Il presidente della VL Pesaro è intervenuto a Vicino di Banco su Radio Basket 108.

di Mario Giuliante

Il presidente della Carpegna Prosciutto VL Pesaro, Ario Costa, è intervenuto a Vicini di Banco su Radio Basket 108. Ha parlato della situazione attuale della squadra marchigiana, reduce dalla finale di Coppa Italia LBA.

COPPA ITALIA
“Siam partiti a settembre con un obiettivo ben preciso: acquisire la salvezza matematica quanto prima per poter fare un campionato tranquillo. Strada facendo ci siamo ritrovati addirittura alle Finale Eight, ed eravamo già contenti di essere presenti. E’ stato quindi un grande successo e anche una sorpresa. Il pensiero di arrivare in finale non l’avevamo nemmeno accarezzato. Volevamo scendere in campo per dare il meglio di noi stessi, e poi qualunque risultato fosse arrivato andava bene. Abbiamo giocato una partita fantastica contro Sassari, e li ci siamo caricati per la partita successiva con Brindisi fino ad arrivare in finale”.

OBIETTIVI
“L’obiettivo rimane la salvezza, poiché non è ancora acquisito nella matematica. Le sorprese nel mondo dello sport ci sono in positivo ma anche in negativo. Attualmente siamo sesti, ed è anche onesto riconoscere che un occhio alle prime otto posizioni lo buttiamo. Il calendario non è facile, ma abbiamo dimostrato di potercela giocare con tutti”.

STAGIONE ESALTANTE
“Nel bene e nel male Pesaro è fantastica. Appena ridai un appiglio per poter essere entusiasti, l’ambiente ci mette un attimo ad infiammarsi e a diventare traino importante per tutta la squadra. Oggi Pesaro sta vivendo un momento di euforia, dovuta sia alla Coppa Italia, ma anche grazie ad un gruppo che in campionato sta rispondendo alle caratteristiche del nostro pubblico”.

REPESA
“L’arrivo di una grande persona come Repesa, ha tolto anche a noi della società un po’ di depressione, accusata in questi ultimi anni molto sofferti, ed i giocatori hanno percepito questa situazione”

MERCATO
“Il mercato di Pesaro oggi è chiuso. Si può sempre migliorare per diventare più competitivi, e qualcosa in più non guasterebbe. Noi però siamo sempre stati coi piedi per terra, e vanno valutati bene gli aspetti economici, rispettando il nostro budget. Stiamo all’erta come si suol dire, ma riteniamo che la squadra sia competitiva così com’è”.

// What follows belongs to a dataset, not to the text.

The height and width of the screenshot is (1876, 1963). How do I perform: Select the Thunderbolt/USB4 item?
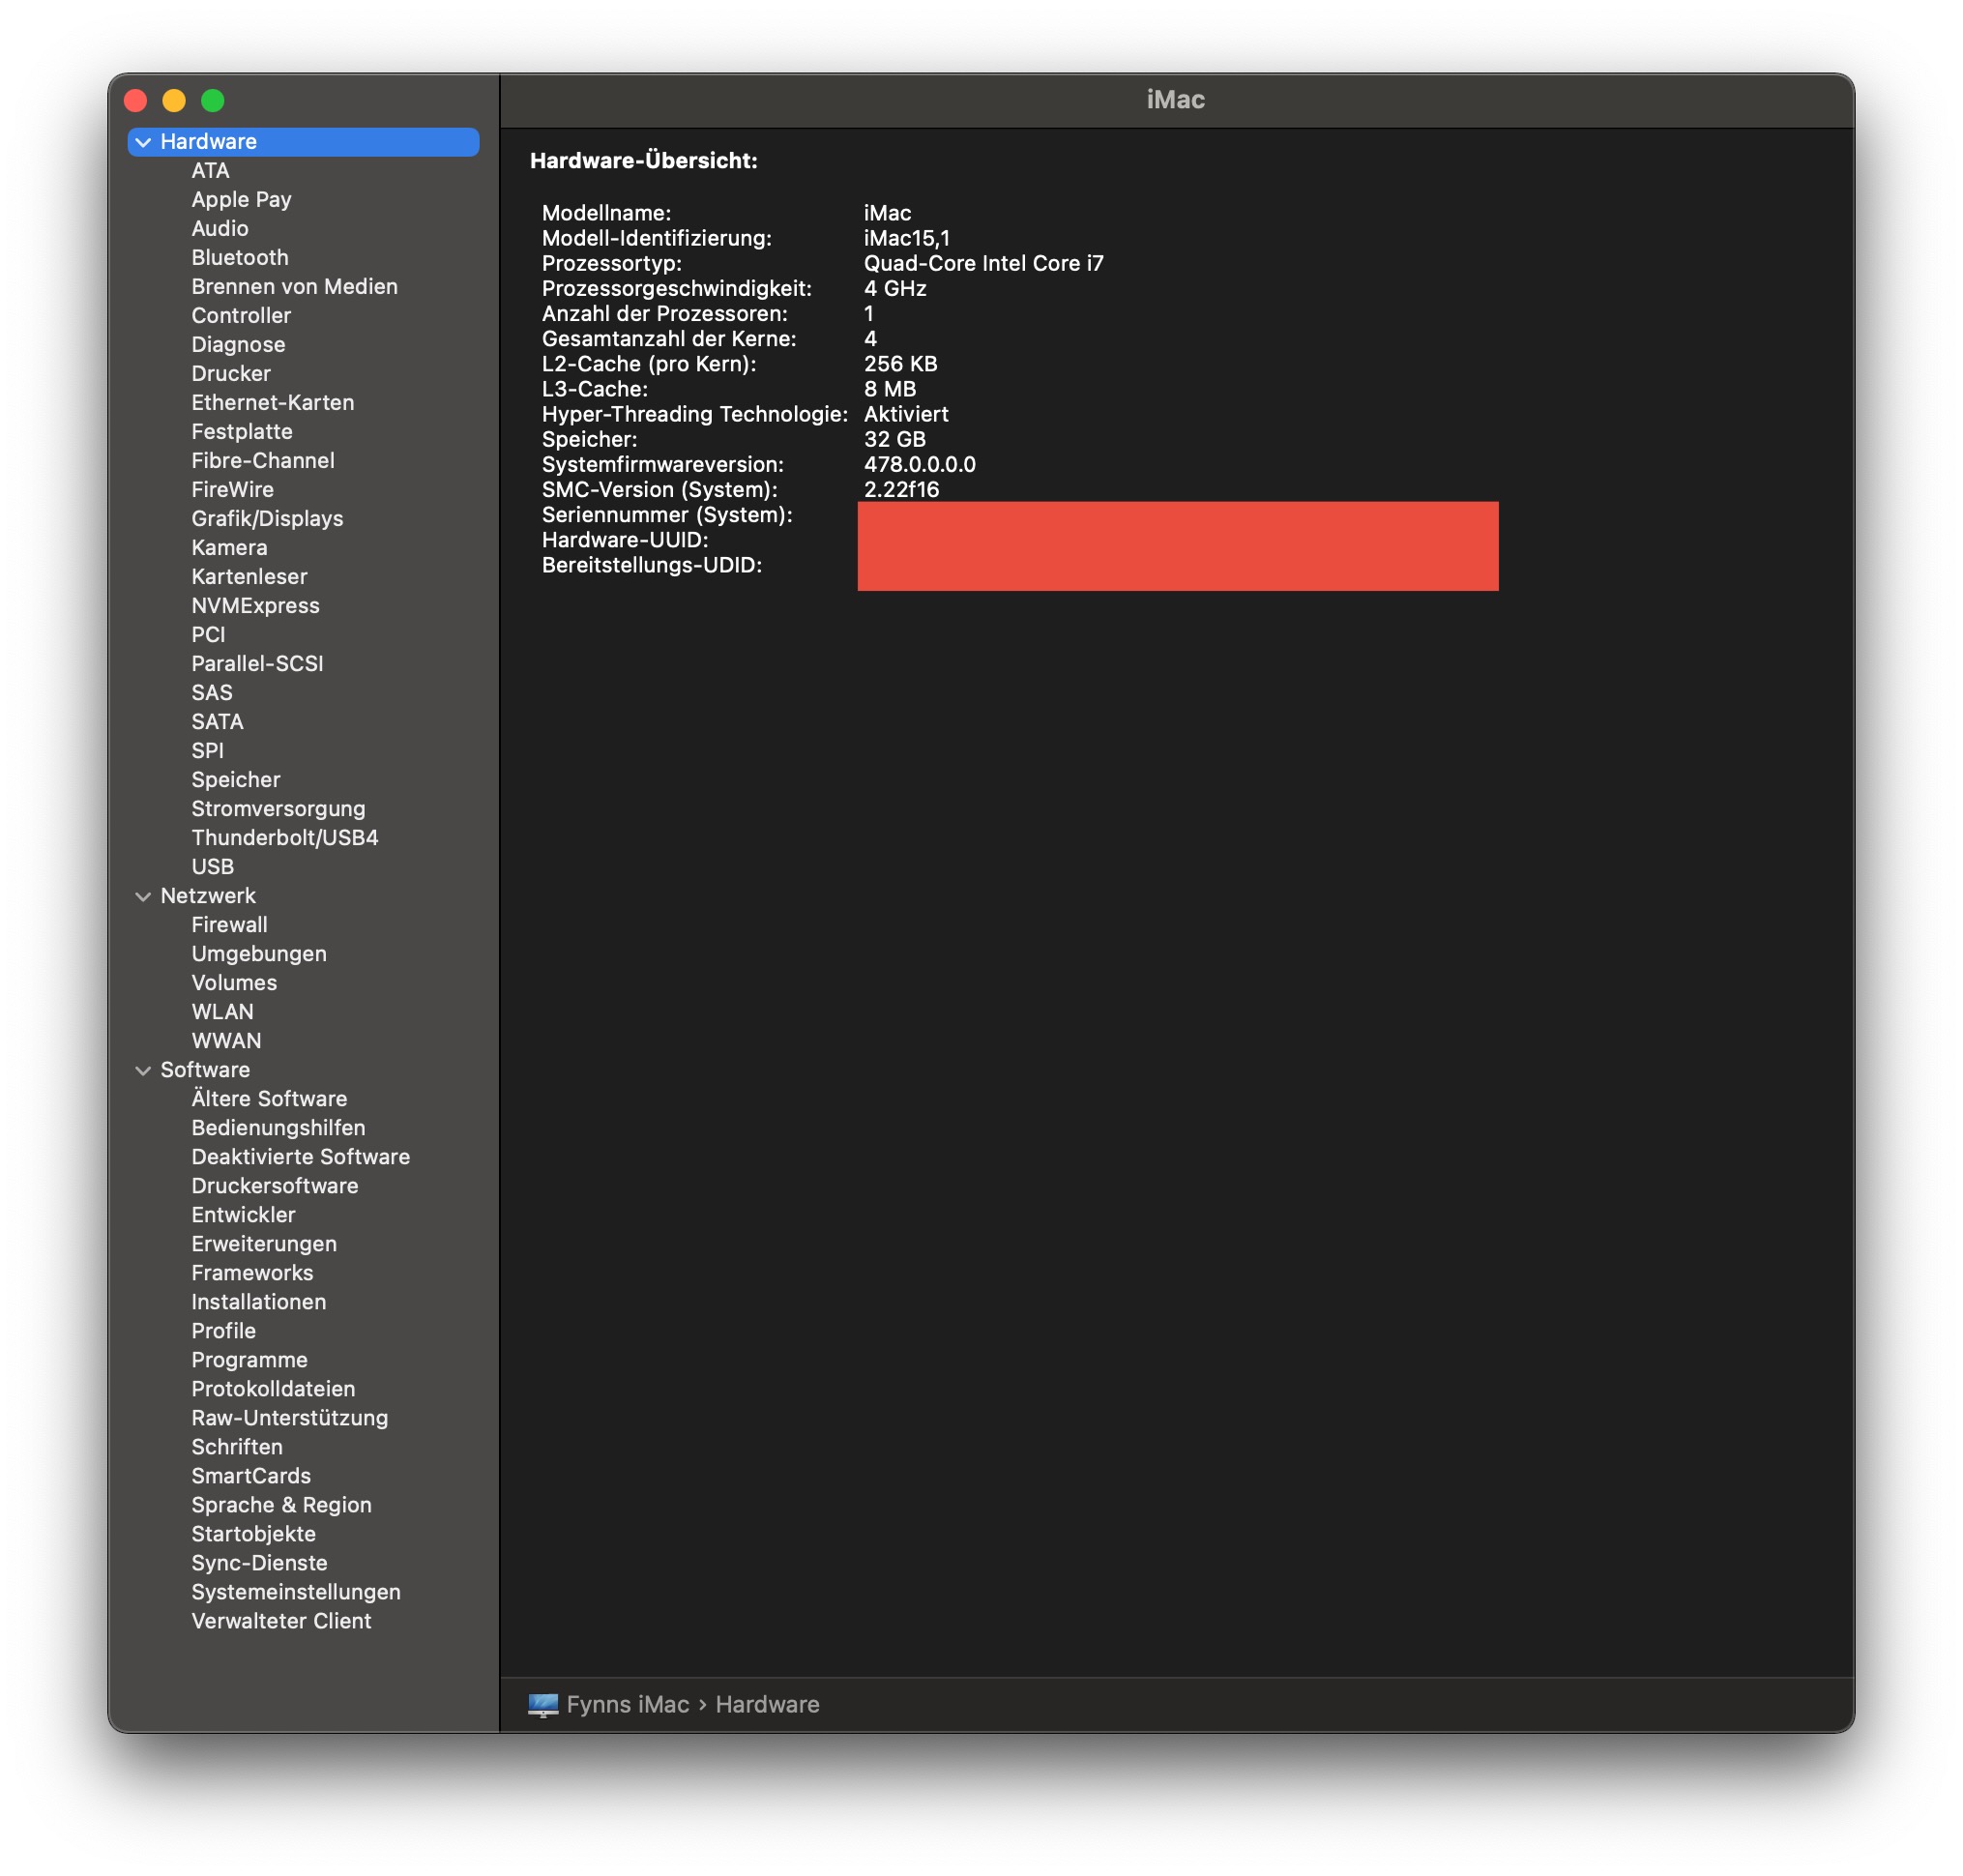285,838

TRASFERIMENTO A RIMINI E COVID
“All’epoca la mia fu una provocazione, in quanto c’era una differenza enorme fra le Marche e l’Emilia Romagna. Nelle Marche non ti facevano aprire nemmeno una finestra, quando invece in Emilia si aprivano i portoni. Purtroppo ora non è cambiato nulla. La pandemia è ancora in atto e fa paura, e non ci permette di avere la gente al palazzetto, l’elemento essenziale di questo sport”

LE PAROLE DI GANDINI
“Condivido la scelta di non modificare il format. Mi auguro che la pandemia ci faccia riposare un po’, sperando di recuperare ciò che rimane da recuperare, ed a quel punto è corretto che la formula rimanga quella attuale. Non ci siamo mai fermati, spendendo risorse fisiche ed economiche per proseguire la stagione ed è giusto che si vada avanti, fermo restando che non ci siano più troppi rinvii o giocatori coinvolti dal Covid”.